Blunt enough for you? In what is a curious hybrid of a show that mostly works well, we get the young Colin’s coming of age story. We meet him (played by Jaden Michael) as a young teen, biracial, devoted to sports and dealing with common or garden-variety teenage issues. He’s growing up in a white adoptive family, and his parents, Rick (Nick Offerman) and Theresa (Mary-Louise Parker), are sweet, well-meaning people, but flummoxed when Colin wants to be, well, more Black. There’s the hair issue, for a start. Colin admires NBA star Allen Iverson and wants to look like him. His mom has to rather awkwardly ask two Black colleagues at work where to get her son’s hair done.

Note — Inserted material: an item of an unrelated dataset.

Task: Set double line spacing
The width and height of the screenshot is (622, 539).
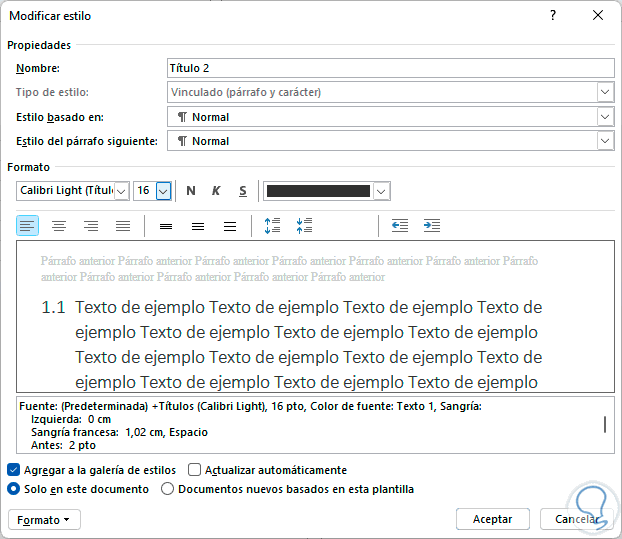Action: pos(230,226)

This segment leads Kaepernick to roll the story along with a sidebar about Iverson’s hair, called a “thug” look. There’s footage of Donald Trump talking about “thugs,” and then of the Jan. 6 assault on the U.S. Capitol. Now, this may sound like a diatribe being inserted into the narrative about the teen years of a sports star, but it isn’t. Kaepernick is an activist and he’s being an activist, not a diatribe-spewing diva.
What’s clear is that he was a natural athlete and excelled in three sports. The series doesn’t boast about this and neither does the adult Kaepernick today. He’s more interested in pointing out that success came with “the white man’s stamp of approval” – and he does so with a certain amount of acid wit and a directness that is disarming. He’s not saying anything earth-shattering and wants you to know that.

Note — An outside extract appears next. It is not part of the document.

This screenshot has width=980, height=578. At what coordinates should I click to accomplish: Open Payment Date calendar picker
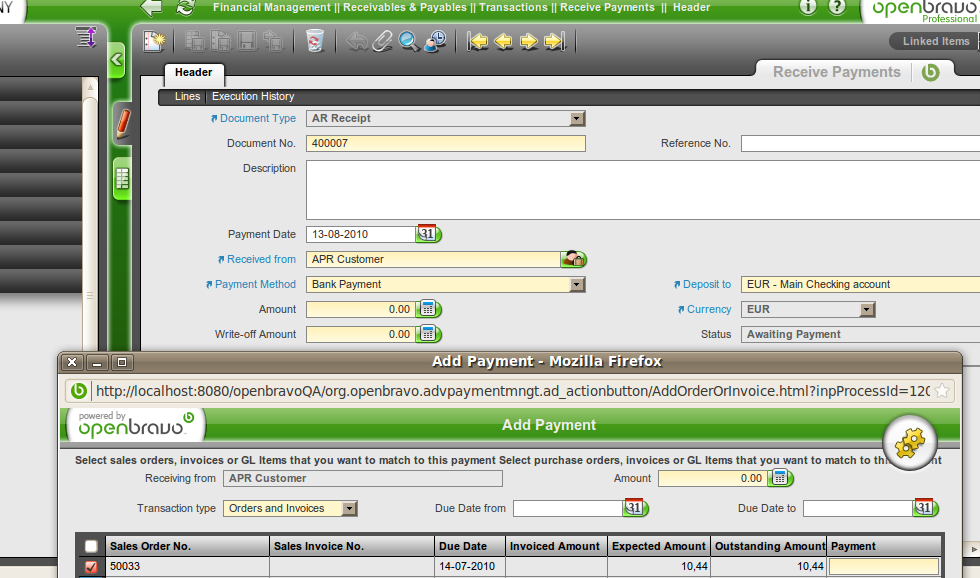tap(429, 234)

The momentum of the six-part series (most episodes come in around 30 minutes) is young Colin’s shift toward football as a career. He could have signed a lucrative baseball contract, but his personal insistence was on football. The issue, however, was that many coaches didn’t see him as quarterback material, not because he wasn’t fast, strong and clever – but because many things about Kaepernick triggered something in coaches and owners. He was, you could say, too clever, articulate and self-aware. He didn’t talk in clichés; he was knowing and had a rare kind of mental energy.

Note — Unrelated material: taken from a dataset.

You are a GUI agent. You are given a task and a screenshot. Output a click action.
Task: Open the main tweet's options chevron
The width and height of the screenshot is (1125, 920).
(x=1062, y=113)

The series is a new kind of TV production, one that could only exist in the streaming world and it’s done in a style that is an emanation from a polarized American society. It inverts the old adage “show, don’t tell,” but of necessity. Both Kaepernick and DuVernay see sports as having deep cultural significance – an arena that seethes with simmering anger while at it simultaneously teems with people delivering bromides and declining to understand anything more than scores and stats. Kaepernick hasn’t played an NFL game since he was informally blacklisted in 2017, and there is huge significance in that. He knows it too, but isn’t aiming to use a sledgehammer to make his point. When he’s blunt, he’s cheerfully blunt, and the coming-of-age drama at its core is rather charming.
If you are unnerved by Colin in Black & White, you are part of the problem. Sports fans, both here and in the U.S., like to see their favourite professional sport both as entertainment and as a handy set of life lessons. You know: Cheaters get caught and setbacks make you stronger. Fans tend to blur out racial, ethnic and other animosities that are part of the infrastructure of the sports-industrial complex. But there is a reckoning coming that can’t be blurred out, and Colin Kaepernick is just the messenger.